“Vous n’imprimerez pas de figure sur vous” (Lv 19, 28) : ce commandement du Lévitique est parfois traduit plus abruptement : “vous ne vous ferez pas de tatouage.” La Bible et l’Eglise réprouvent-elles totalement le tatouage ?
Une lecture catholique de la Bible implique de prendre en compte le contexte et l’esprit d’un verset, qui ne peut être isolé et lu en dehors de l’ensemble de la parole divine. Ce commandement se trouve dans le “Code de sainteté” du Lévitique, grand ensemble de prescriptions rituelles en lesquelles Dieu, par l’intermédiaire de Moïse, pose le cadre dans lequel Israël devra vivre comme un peuple sacerdotal, consacré en particulier au milieu des nations. Lv 19, 28 se trouve au milieu de préceptes réprouvant diverses pratiques idolâtres ou syncrétistes, susceptibles d’induire une mélange entre la religion du vrai Dieu et les cultes des peuples voisins : divination, magie, prostitution sacrée… Ainsi l’interdiction du tatouage semble faire elle aussi référence à une pratique religieuse – c’est l’interprétation générale des auteurs catholiques. Ce que la Bible réprouve, c’est le tatouage comme rituel religieux ou expression de superstition.

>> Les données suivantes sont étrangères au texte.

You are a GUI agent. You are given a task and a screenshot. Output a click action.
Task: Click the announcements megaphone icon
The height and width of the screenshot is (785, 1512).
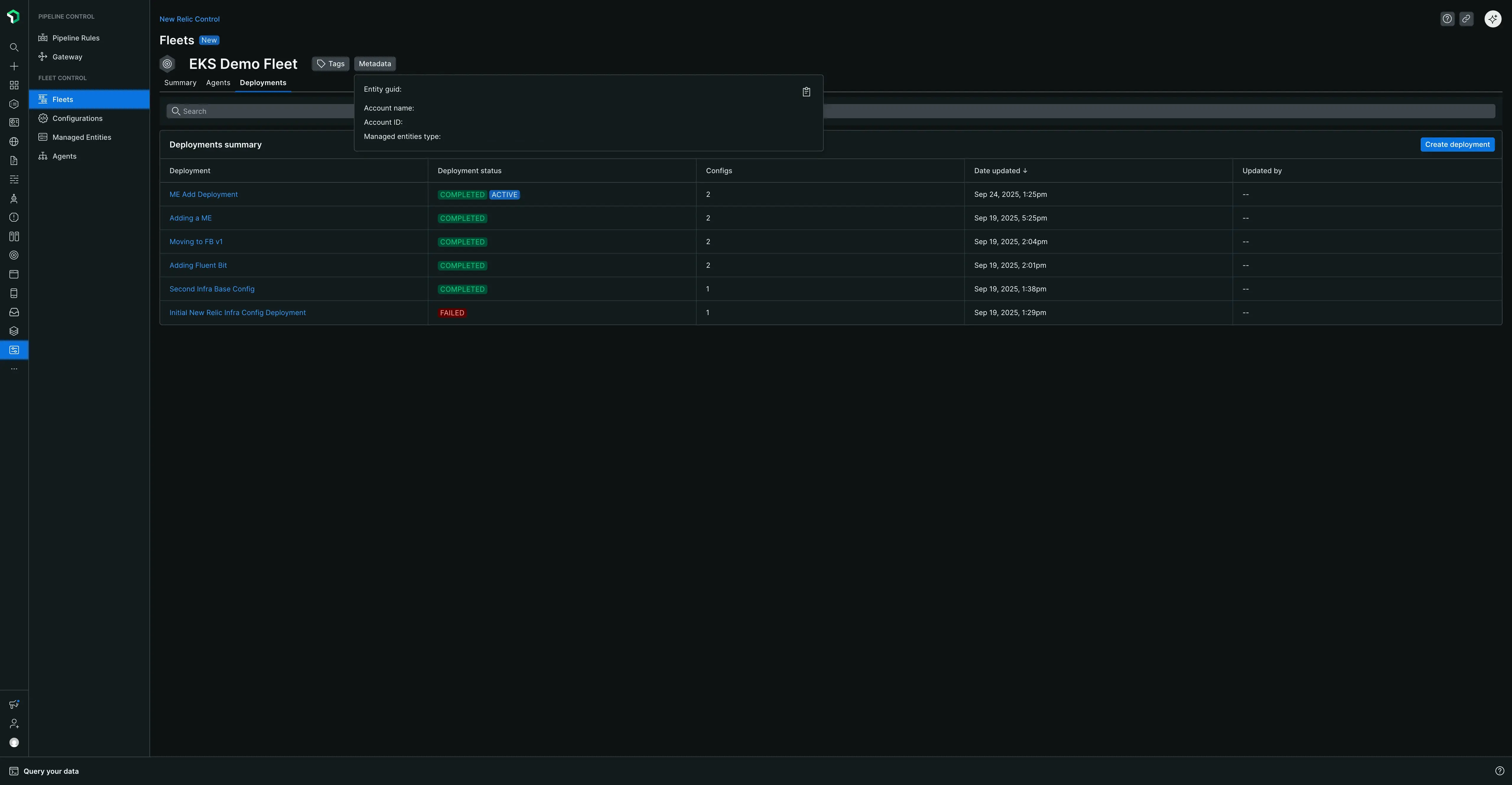pos(14,704)
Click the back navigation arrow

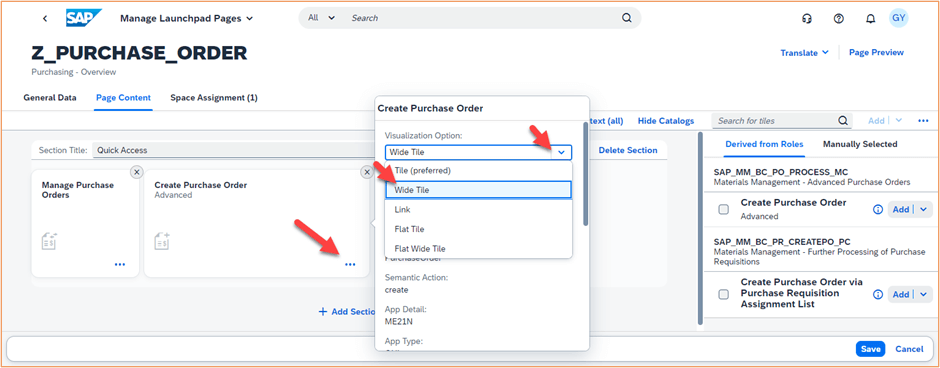[x=45, y=19]
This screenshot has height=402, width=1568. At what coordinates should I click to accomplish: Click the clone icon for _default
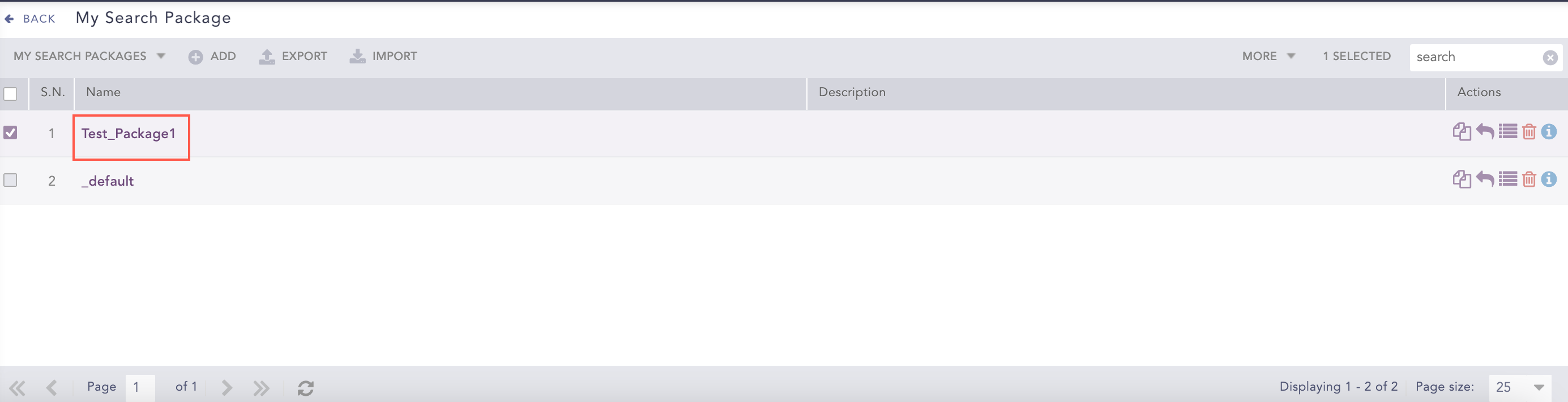pyautogui.click(x=1461, y=179)
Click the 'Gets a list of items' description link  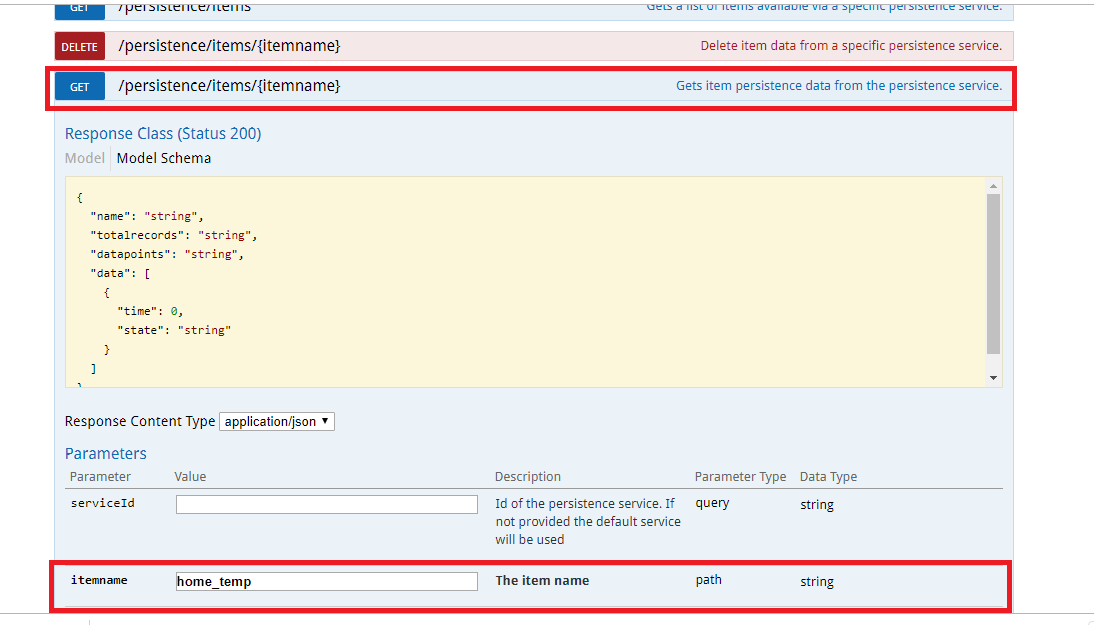pyautogui.click(x=823, y=8)
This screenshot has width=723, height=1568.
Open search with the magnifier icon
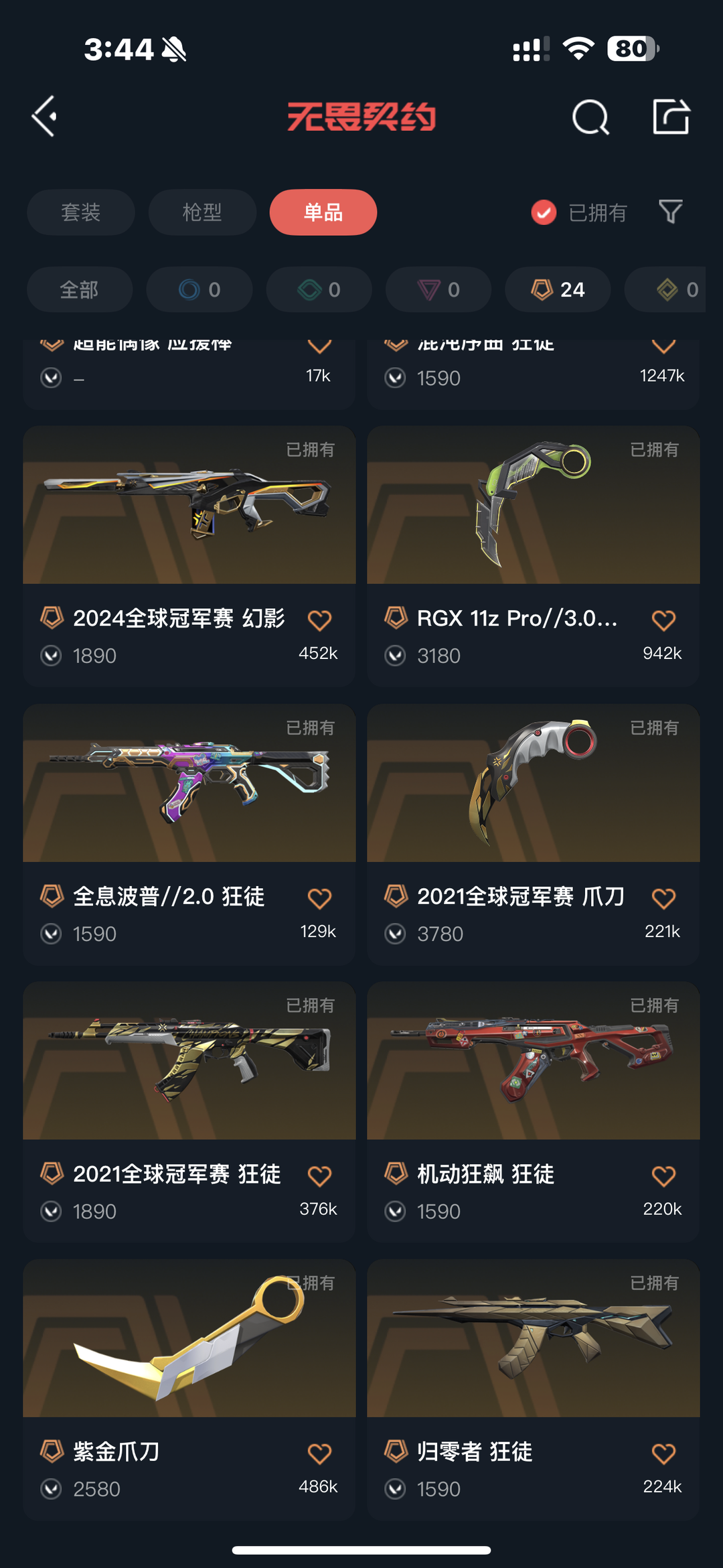click(x=590, y=117)
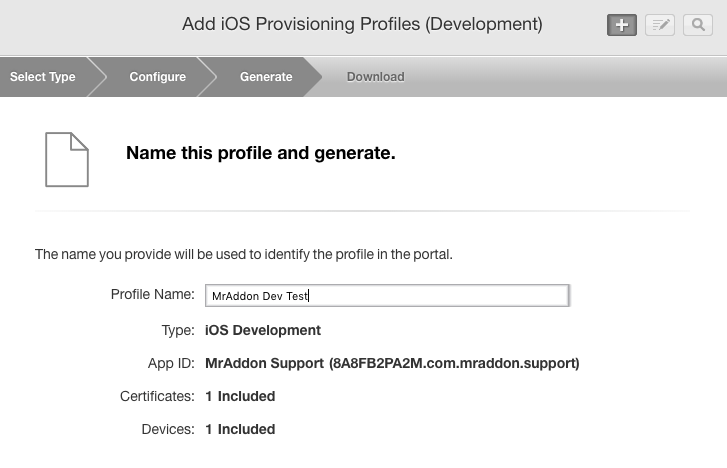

Le tatouage est-il dès lors permis, voire encouragé par l’Eglise ? La récente en Occident, où elle se répand rapidement et n’a ainsi jamais fait l’objet d’une réelle prise de position ecclésiastique. On ne peut pas dire non plus qu’elle y soit représentative d’une tradition. En Orient en revanche, certains peuples comme les Coptes ont depuis des siècles déjà la coutume de se faire imprimer une croix relativement discrète sur la peau (généralement de l’avant-bras), afin de marquer leur appartenance à la minorité chrétienne souvent brimée et soumise au statut de “dhimmitude.”
Le tatouage, expression et témoignage de foi dans un monde sécularisé ? C’est ce que certains soutiennent aujourd’hui. On peut toutefois émettre deux réserves, appuyées notamment la pratique de l’Eglise qui interdit toute mutilation corporelle (Catéchisme de l’Eglise Catholique, n°2297 sur le respect de l’intégrité corporelle ; Code de Droit Canonique 1041 qui interdit l’accès aux ordres sacrés à toute personne s’étant mutilé). Le tatouage, induisant dans le corps de manière volontaire une marque indélébile, respecte-t-il cet élément inaliénable de la personnalité humaine, don de Dieu et instrument de sanctification ? Cette pratique peut-elle par ailleurs être totalement séparée de toute signification religieuse ou superstitieuse ? Les motifs les plus souvent représentés sur les images tatouées doivent inciter à se poser cette question en toute honnêteté.